Is anticoagulant the cause of side-effects in atrial fibrillation?
Q: My mother, aged 64 years, is suffering from rheumatic heart disease. Recently, she was admitted in the hospital due to atrial fibrillation, and has been switched over to following medicines: Isoptin SR 120 mg, Acitrom, Thyroxin 75 mg and Lasix 40 mg. Previously she was taking: Cardarone 200 mg, Ecosprin 75 mg, Thyroxin 75 mg and Lasix 60 mg. She recovered from Atrial fibrillation but has been having stomach disorders. She has cramps in her abdomen and vomits in the morning hours. She has been passing frequent stools but less in quantity. Stool is normal and not sticky and not mucus filled. She took a 10 days course of Ravium, Gdysp, Eldicit and Tagaon 2 mg. Can Acitrom, an anti-coagulant, cause this disturbance? Are these primary symptoms of pancreatic decease or bile dysfunction? Is it Irritable bowel syndrome? Please suggest some way out.

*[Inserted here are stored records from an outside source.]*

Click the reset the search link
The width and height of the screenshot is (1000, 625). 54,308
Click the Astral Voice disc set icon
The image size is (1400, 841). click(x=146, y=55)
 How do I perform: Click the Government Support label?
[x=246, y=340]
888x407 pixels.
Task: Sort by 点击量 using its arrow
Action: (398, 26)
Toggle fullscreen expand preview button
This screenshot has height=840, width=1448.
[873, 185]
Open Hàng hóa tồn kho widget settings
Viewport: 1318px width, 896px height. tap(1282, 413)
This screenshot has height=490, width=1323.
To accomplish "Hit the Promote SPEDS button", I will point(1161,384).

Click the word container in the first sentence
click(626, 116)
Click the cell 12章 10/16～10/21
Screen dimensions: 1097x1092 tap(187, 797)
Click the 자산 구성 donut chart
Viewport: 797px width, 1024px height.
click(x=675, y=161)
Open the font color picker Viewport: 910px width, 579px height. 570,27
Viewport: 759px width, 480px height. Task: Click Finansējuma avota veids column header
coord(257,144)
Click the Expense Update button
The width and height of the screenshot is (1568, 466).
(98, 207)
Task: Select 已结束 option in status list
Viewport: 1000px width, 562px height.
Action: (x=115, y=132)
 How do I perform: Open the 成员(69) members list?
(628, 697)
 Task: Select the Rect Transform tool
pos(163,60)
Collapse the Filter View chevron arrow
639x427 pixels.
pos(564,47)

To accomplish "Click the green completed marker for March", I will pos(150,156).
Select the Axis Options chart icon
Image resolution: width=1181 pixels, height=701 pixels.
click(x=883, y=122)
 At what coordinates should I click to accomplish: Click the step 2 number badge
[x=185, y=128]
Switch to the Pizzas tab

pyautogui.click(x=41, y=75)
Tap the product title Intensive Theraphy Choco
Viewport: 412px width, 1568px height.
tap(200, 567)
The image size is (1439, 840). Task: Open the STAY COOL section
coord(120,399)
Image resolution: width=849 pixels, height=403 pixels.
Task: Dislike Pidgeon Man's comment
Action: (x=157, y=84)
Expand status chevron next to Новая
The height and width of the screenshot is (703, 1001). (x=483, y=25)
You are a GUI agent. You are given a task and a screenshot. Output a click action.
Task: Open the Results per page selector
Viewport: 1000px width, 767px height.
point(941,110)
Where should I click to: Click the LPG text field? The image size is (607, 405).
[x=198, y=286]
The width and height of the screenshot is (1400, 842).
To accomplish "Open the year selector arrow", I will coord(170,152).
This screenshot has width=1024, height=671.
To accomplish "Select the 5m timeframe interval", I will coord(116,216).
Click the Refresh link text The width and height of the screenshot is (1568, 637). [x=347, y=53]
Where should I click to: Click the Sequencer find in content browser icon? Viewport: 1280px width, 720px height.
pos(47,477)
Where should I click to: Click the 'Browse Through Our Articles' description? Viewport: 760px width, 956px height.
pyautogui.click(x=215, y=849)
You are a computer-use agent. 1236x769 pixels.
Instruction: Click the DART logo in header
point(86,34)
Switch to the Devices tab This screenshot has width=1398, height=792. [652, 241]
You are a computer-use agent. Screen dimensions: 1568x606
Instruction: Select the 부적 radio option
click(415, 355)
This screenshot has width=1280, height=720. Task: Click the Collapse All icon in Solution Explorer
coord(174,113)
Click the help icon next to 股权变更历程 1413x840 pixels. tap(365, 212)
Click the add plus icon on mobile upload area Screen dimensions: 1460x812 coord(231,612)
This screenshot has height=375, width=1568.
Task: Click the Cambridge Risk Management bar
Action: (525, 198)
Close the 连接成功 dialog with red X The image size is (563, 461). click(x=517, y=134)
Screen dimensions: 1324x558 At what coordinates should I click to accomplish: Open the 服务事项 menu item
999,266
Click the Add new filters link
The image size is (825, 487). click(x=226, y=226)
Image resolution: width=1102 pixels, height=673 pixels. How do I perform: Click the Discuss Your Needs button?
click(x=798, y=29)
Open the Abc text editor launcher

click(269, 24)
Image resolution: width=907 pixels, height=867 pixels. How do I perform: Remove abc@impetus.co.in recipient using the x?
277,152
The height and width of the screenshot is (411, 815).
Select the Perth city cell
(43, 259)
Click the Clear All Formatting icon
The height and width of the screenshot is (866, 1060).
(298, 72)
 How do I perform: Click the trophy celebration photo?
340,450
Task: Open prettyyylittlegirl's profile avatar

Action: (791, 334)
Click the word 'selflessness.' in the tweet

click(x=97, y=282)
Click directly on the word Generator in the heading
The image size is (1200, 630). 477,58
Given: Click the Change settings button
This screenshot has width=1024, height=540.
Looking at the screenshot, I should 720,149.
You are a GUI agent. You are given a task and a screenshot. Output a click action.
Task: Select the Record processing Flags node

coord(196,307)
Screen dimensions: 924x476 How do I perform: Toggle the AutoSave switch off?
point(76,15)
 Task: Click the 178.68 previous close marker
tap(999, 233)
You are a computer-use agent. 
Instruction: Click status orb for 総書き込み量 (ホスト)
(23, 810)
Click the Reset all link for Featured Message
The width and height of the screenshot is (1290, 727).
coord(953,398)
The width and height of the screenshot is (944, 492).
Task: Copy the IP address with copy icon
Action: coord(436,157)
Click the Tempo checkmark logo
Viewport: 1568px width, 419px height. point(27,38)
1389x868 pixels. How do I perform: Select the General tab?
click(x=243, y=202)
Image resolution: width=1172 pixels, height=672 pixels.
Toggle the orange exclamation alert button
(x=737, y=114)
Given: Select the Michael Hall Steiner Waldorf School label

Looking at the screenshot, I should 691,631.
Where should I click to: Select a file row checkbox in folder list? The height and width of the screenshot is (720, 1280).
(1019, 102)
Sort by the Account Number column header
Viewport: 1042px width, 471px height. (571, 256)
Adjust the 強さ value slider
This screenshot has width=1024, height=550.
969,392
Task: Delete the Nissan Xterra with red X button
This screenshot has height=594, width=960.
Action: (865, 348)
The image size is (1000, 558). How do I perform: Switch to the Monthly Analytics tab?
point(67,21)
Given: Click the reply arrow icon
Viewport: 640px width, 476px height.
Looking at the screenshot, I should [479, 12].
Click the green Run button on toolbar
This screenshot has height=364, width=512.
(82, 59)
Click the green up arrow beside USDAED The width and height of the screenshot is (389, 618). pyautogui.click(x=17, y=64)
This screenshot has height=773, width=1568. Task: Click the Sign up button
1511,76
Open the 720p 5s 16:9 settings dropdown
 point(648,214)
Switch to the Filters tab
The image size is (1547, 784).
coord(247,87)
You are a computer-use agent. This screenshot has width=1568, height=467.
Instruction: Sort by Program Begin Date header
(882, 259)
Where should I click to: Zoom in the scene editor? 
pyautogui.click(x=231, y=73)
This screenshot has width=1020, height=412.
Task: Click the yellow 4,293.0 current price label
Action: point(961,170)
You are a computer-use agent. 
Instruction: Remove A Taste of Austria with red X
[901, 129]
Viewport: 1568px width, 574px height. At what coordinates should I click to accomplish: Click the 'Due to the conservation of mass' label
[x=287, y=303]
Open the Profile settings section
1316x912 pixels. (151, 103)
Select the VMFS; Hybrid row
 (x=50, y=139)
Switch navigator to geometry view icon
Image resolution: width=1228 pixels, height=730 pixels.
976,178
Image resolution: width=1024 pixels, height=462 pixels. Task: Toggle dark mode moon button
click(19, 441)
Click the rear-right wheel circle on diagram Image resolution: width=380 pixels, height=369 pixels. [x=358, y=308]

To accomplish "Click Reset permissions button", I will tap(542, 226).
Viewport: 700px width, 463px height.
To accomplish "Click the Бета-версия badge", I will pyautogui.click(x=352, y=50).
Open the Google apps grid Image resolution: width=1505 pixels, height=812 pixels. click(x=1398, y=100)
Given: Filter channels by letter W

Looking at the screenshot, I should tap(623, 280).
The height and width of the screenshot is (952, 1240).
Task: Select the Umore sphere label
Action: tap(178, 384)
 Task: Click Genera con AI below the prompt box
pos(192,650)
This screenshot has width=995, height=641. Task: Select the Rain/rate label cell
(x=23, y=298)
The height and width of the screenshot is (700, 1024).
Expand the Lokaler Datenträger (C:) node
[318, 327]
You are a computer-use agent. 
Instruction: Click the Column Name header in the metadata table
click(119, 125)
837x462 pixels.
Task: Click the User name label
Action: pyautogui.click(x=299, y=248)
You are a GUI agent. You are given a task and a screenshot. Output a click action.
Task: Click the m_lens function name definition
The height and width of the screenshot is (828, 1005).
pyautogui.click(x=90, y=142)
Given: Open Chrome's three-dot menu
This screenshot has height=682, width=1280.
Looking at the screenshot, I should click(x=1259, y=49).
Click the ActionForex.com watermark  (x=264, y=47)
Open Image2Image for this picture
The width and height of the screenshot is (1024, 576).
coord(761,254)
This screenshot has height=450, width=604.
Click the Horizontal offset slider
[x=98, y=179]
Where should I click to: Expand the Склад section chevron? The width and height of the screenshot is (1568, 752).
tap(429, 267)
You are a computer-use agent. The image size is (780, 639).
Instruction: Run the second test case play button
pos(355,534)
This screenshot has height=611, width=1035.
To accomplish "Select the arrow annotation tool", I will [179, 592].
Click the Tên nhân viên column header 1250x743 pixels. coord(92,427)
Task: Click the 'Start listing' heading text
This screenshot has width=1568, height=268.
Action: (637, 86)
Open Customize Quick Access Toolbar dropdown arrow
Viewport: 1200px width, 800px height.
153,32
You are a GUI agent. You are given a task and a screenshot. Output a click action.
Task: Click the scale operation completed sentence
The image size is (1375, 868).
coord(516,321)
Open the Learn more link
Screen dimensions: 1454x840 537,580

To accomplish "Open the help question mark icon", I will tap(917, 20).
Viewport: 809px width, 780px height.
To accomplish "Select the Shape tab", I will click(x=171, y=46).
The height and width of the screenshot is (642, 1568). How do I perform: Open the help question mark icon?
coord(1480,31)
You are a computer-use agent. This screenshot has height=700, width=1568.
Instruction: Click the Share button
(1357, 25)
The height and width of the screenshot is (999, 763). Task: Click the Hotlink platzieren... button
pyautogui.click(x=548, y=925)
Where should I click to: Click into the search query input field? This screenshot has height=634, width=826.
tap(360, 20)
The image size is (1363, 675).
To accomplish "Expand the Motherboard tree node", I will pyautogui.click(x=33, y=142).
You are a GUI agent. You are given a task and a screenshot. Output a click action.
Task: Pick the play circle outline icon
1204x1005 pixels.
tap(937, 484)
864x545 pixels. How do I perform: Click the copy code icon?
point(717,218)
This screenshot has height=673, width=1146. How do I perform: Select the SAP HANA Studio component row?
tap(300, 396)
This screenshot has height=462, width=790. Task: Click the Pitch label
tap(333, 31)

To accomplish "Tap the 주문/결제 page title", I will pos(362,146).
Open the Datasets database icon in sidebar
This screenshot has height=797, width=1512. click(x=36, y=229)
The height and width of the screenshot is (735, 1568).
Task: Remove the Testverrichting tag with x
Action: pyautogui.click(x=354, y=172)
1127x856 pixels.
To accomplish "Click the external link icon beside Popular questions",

A:Acitrom does not cause gastric irritation. However, if there is already an ulcer it will facilitate bleeding as it prevents blood clotting. It is an extremely important drug in Atrial fibrillation with no good alternatives. In this disorder, the upper chambers of the heart are not contracting and are prone to develop clots, which may later dislodge and travel to the brain producing a brain stroke. A simple stool test for occult blood will tell if she is bleeding, even small amounts. Monthly INR tests are required to achieve the correct degree of blood thinning with Acitrom. Isoptin given to control heart rate in atrial fibrillation can also aggravate gastrointestinal motility problems. Other drugs may be tried with your doctor's permission. You will also need to consult a gastroenterologist for the frequent stools and vomiting.